I love this time of night, the silence, save the snoring of the pugs and the crackling and popping of the fire, brings deep pleasure and a sense of contentment. As I sip my tea I take up any one of several books next to me and read and make notes, I set my pen on the table next to me and open up the computer to write, I bend down to kiss a soft sleeping pug, and I float on the hours until bedtime. I take the dogs out one last time, gazing up at the moon while they go down the deck stairs and into the yard to sniff and snuffle and do their business one last time. The fire is now out or nearly so, and I turn on the few lights I have on at night, preferring a small pool of light around my chair, candlelight, and the small colored lights glowing inside the old Moroccan lantern.
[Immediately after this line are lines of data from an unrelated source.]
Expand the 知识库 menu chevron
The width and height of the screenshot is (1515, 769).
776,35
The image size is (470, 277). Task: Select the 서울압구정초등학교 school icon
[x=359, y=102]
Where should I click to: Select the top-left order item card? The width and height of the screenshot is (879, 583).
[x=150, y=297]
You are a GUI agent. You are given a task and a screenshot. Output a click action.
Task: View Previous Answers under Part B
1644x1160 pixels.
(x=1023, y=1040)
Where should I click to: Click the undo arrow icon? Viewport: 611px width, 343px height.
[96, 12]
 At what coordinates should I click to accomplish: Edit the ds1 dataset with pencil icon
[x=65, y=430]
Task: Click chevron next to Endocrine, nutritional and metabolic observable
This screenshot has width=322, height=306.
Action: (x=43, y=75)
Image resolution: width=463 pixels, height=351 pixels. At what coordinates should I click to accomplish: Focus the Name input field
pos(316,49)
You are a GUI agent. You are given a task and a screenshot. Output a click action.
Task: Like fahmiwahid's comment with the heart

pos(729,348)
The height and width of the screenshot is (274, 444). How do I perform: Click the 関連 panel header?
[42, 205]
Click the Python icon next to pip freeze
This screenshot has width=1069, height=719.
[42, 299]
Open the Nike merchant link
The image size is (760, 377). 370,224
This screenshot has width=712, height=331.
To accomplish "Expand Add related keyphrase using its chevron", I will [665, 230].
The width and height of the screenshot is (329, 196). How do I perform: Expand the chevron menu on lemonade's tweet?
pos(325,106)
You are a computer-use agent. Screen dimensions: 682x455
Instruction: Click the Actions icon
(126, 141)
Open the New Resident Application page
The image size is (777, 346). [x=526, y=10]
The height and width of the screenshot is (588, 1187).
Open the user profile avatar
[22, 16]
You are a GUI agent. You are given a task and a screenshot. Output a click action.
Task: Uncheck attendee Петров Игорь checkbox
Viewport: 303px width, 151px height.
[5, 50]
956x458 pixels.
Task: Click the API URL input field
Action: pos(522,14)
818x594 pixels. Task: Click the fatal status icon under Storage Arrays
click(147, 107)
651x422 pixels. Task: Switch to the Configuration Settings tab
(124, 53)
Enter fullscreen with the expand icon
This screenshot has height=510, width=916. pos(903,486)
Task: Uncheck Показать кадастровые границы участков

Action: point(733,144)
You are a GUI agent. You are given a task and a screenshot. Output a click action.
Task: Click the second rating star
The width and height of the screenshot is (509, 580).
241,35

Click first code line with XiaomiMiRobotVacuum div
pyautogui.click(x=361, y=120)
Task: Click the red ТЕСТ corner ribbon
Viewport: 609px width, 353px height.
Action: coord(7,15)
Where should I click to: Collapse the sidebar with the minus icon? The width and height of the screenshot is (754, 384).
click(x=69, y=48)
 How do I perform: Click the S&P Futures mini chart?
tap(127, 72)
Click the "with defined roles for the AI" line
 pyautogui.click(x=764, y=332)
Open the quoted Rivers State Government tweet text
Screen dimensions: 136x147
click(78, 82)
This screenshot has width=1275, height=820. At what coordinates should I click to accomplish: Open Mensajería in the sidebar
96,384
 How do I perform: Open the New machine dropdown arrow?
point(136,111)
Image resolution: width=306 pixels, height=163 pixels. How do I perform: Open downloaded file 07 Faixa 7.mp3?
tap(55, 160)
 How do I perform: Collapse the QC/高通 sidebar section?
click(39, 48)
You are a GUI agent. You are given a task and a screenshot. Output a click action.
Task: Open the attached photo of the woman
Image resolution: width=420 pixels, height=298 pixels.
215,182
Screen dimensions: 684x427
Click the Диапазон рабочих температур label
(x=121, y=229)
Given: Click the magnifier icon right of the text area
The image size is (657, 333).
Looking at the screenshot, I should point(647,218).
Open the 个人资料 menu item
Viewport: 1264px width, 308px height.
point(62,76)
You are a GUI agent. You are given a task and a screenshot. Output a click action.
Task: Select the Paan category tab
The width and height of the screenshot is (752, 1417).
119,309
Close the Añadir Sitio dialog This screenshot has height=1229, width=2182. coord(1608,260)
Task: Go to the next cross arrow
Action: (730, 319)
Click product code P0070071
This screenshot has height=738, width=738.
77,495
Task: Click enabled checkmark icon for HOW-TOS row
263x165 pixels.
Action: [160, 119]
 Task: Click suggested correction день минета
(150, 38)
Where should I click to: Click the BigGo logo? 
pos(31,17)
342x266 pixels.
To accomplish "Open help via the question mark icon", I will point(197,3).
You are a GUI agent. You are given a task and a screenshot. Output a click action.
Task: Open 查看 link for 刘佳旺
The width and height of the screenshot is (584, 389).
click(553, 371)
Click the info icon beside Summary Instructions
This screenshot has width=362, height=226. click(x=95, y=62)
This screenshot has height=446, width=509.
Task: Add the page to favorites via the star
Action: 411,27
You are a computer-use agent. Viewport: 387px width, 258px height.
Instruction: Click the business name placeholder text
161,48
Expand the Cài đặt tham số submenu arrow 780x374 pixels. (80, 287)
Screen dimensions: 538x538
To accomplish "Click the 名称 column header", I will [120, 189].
We go back to bed, the dogs and I, and I lift Sampson, the pug that sleeps with me, up onto the high, one hundred year old bed, and Big Dog Moe and Harvey sleep in their beds on either side of mine, and I go to sleep smiling listening to the soft snoring of the pugs, and the knowledge the my big old black dog is sleeping peacefully in his big bed. Sam moves up and snuggles into my back, often, with his back against mine, and his little head in the crook of my neck, and I drift off to sleep with the reverberations of his soft snoring like the old beds with "Magic Fingers" you used to put a quarter in that vibrated and relaxed your body in the most blissful way, and I offer up prayers of thanksgiving with my eyes closed, drifting into sleep, closing the curtain on another day.
These are my days, this is my life, I celebrate each moment, my cup runneth over. I would like to pour a cup for you. Instead, I write this blog entry in the hopes that it might bring comfort to those who find it, and make them realize that their own lives are sacred, share with you, dear reader, the beauty of life, even amidst the pain and sorrow that sometimes arise, and offer up the knowledge that there are miracles all around us if only we have eyes to see. Like the tiny wildflower that grows up through a nearly invisible crack in the cement below our feet, we are daily blessed with more than we know exists. I am coming to know this. I bow in gratitude.
And now a sleepy pug raises his head with eyes still closed, snuffling in his sleep and then snuggling up against me again. It is time for me to close here and sink into the cushion of silence that fills my final hours. Even when I watch t.v. I am aware of the way I am shored up in this restful place, and in this warm cozy room the day draws to a close.
Rest gently dear souls in the lives you are creating. Build a structure that can hold you up under all circumstances, carry it with you inside yourself when you must travel outside into the wide, wide world. It will stand you in good stead. Let us now move forward into our days.